▸ **PROVIDED ENTRIES**:
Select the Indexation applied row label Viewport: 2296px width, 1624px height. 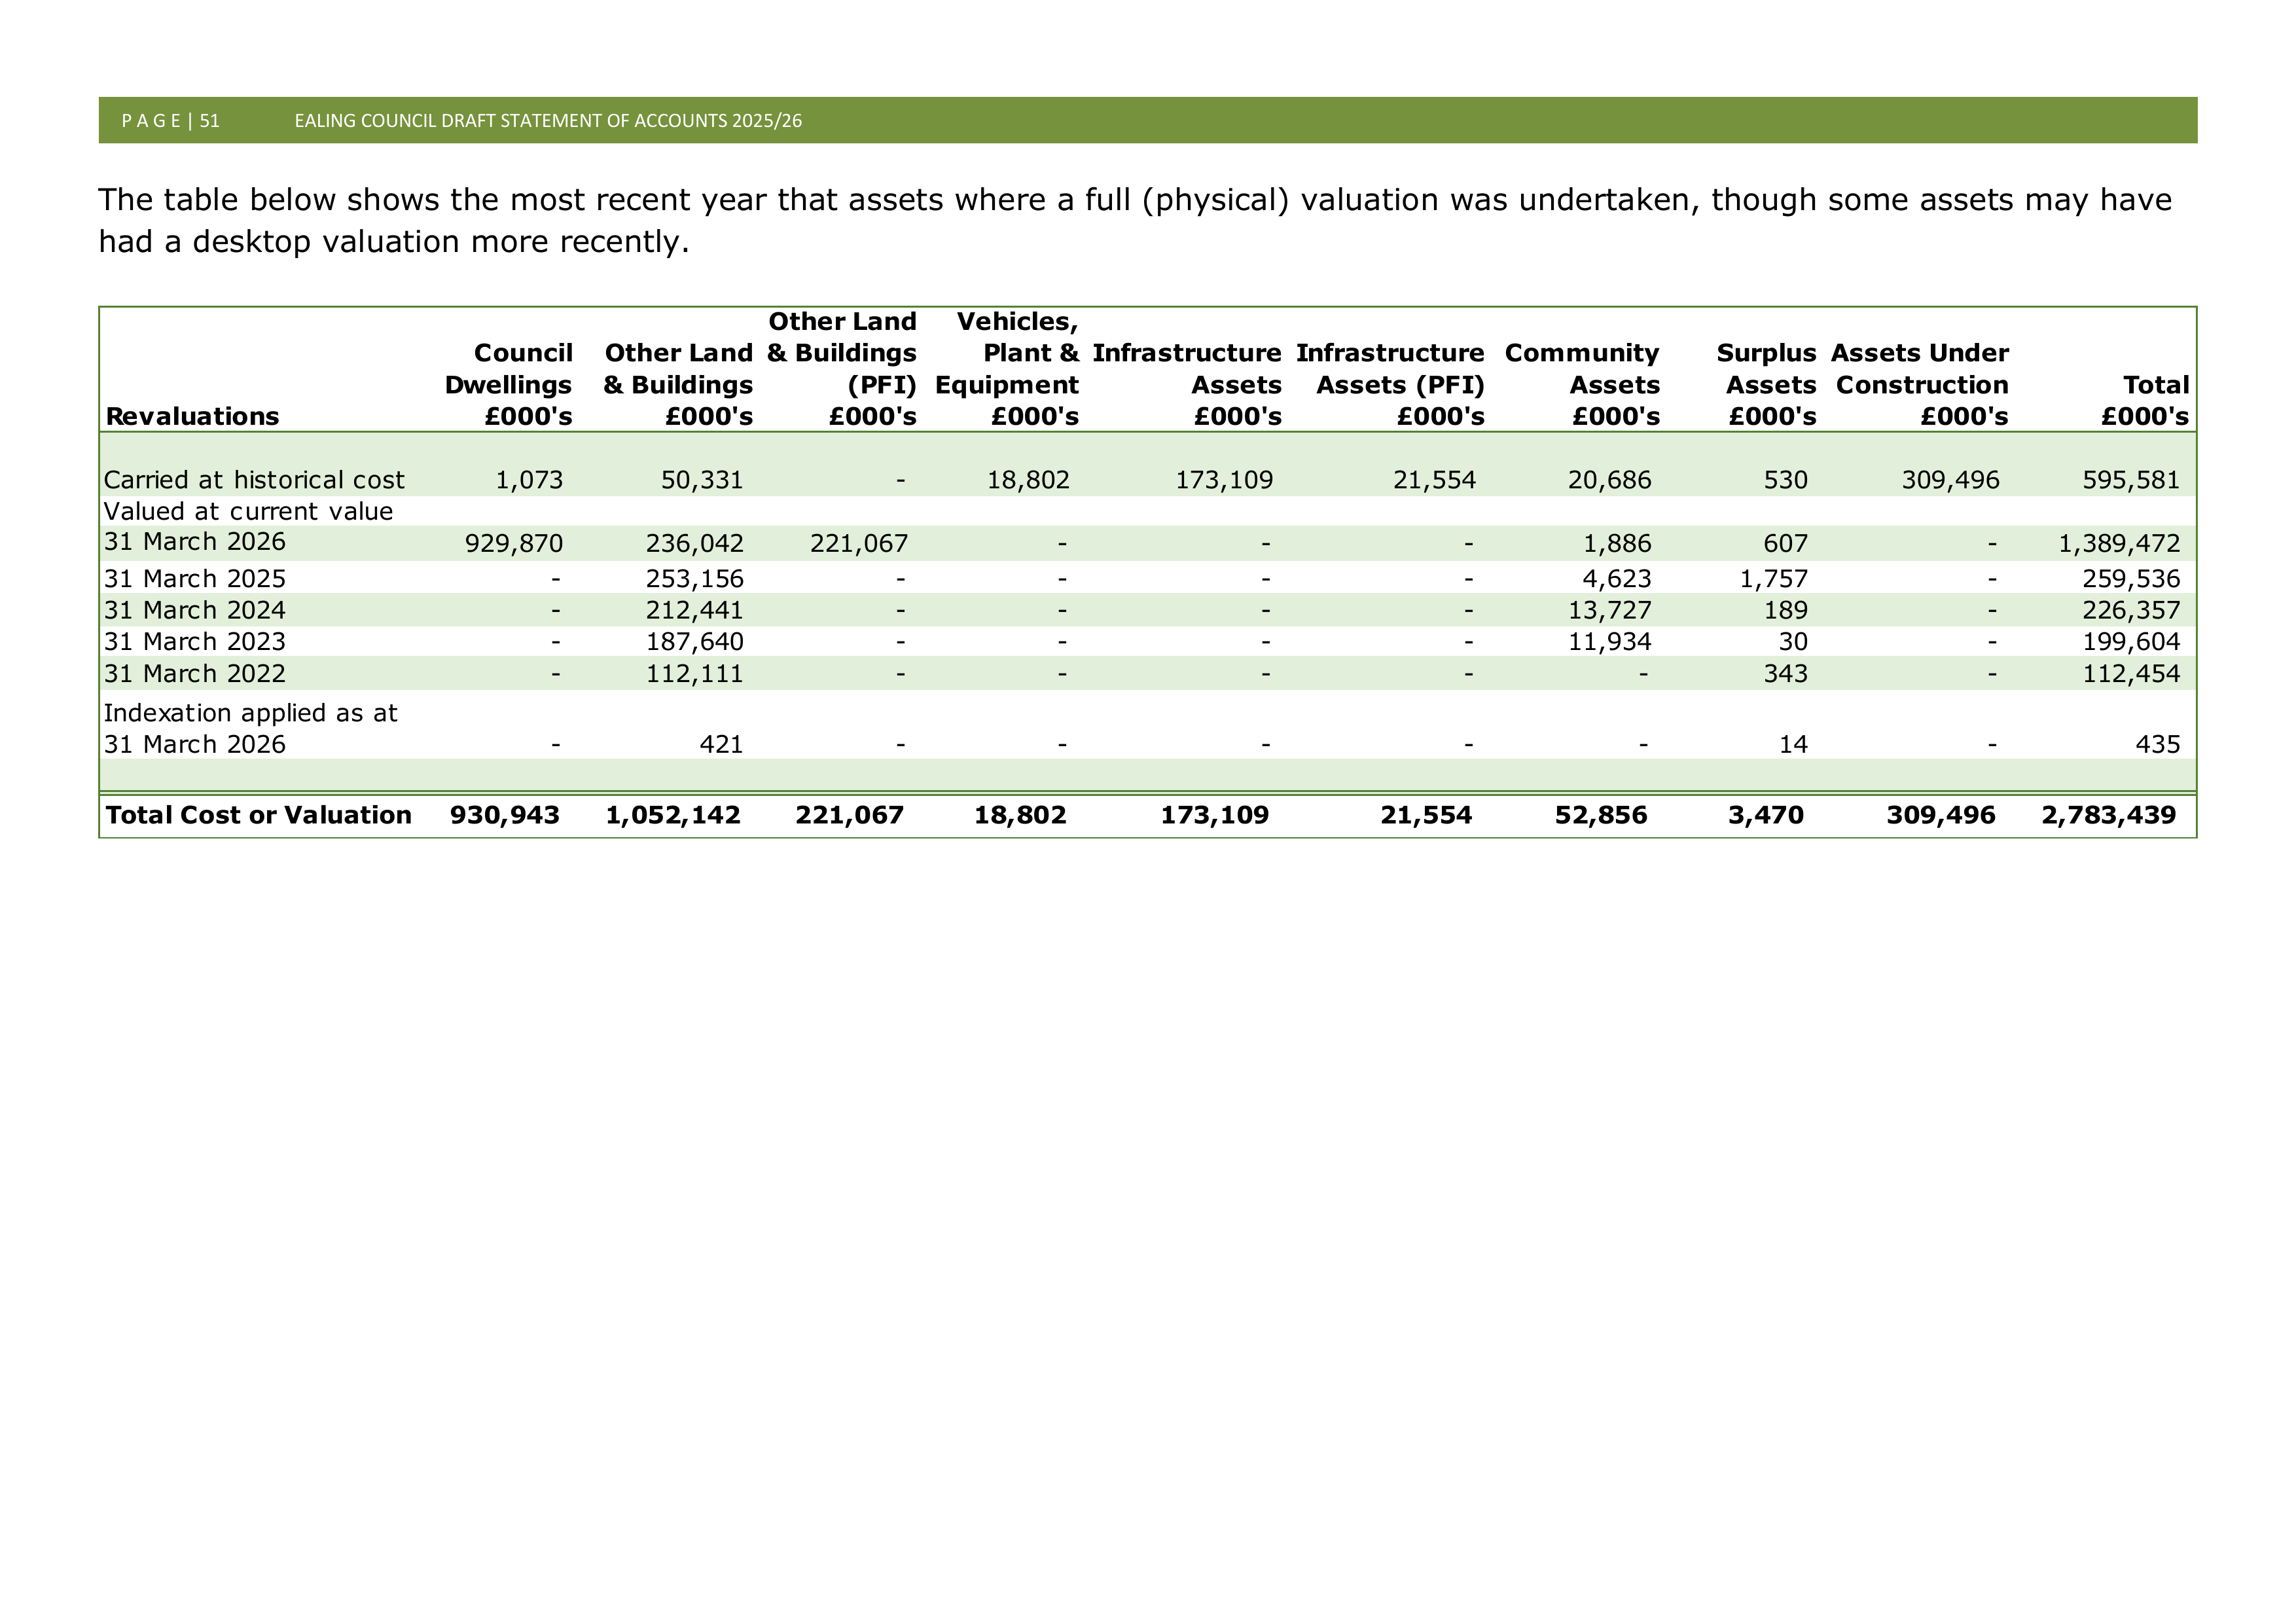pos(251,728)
* * *
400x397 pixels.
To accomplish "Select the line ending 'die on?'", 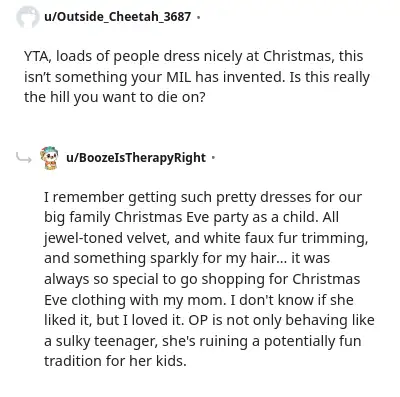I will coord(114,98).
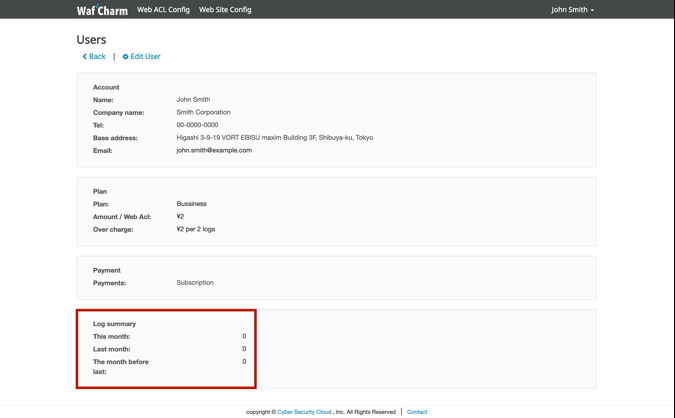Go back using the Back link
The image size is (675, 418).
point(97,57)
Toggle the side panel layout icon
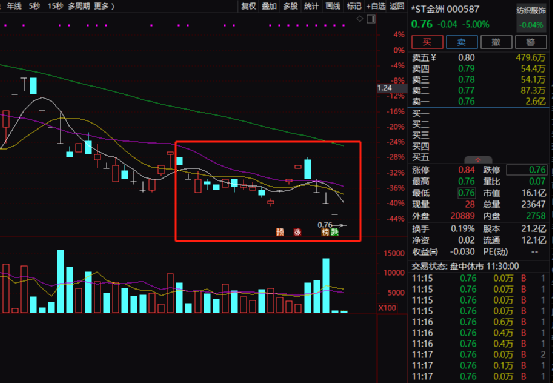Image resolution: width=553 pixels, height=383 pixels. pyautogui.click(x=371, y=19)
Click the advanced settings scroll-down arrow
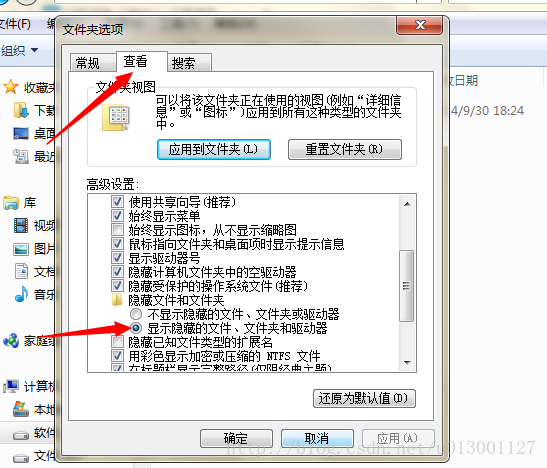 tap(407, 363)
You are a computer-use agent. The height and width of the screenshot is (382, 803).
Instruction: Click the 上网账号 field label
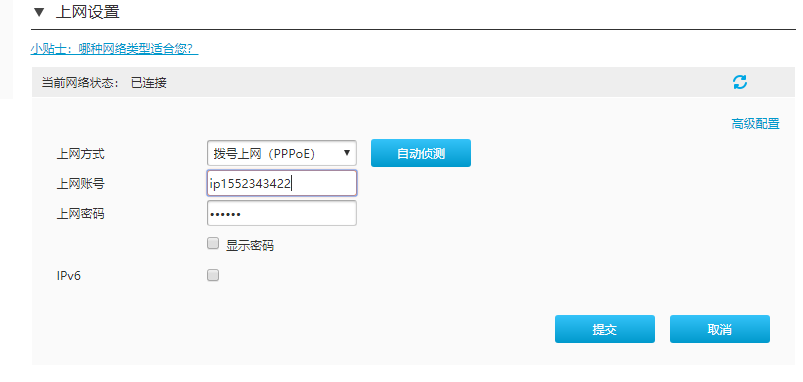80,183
---
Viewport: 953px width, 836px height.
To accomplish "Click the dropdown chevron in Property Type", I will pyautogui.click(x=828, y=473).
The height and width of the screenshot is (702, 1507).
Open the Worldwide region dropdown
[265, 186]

▸ **EXERCISE AIM**: Find the word "screenshot" in the listing above. Copy each line where it appears.

▸ **EXERCISE RESPONSE**:
You are a computer-use agent. The height and width of the screenshot is (382, 803).
The height and width of the screenshot is (702, 1507).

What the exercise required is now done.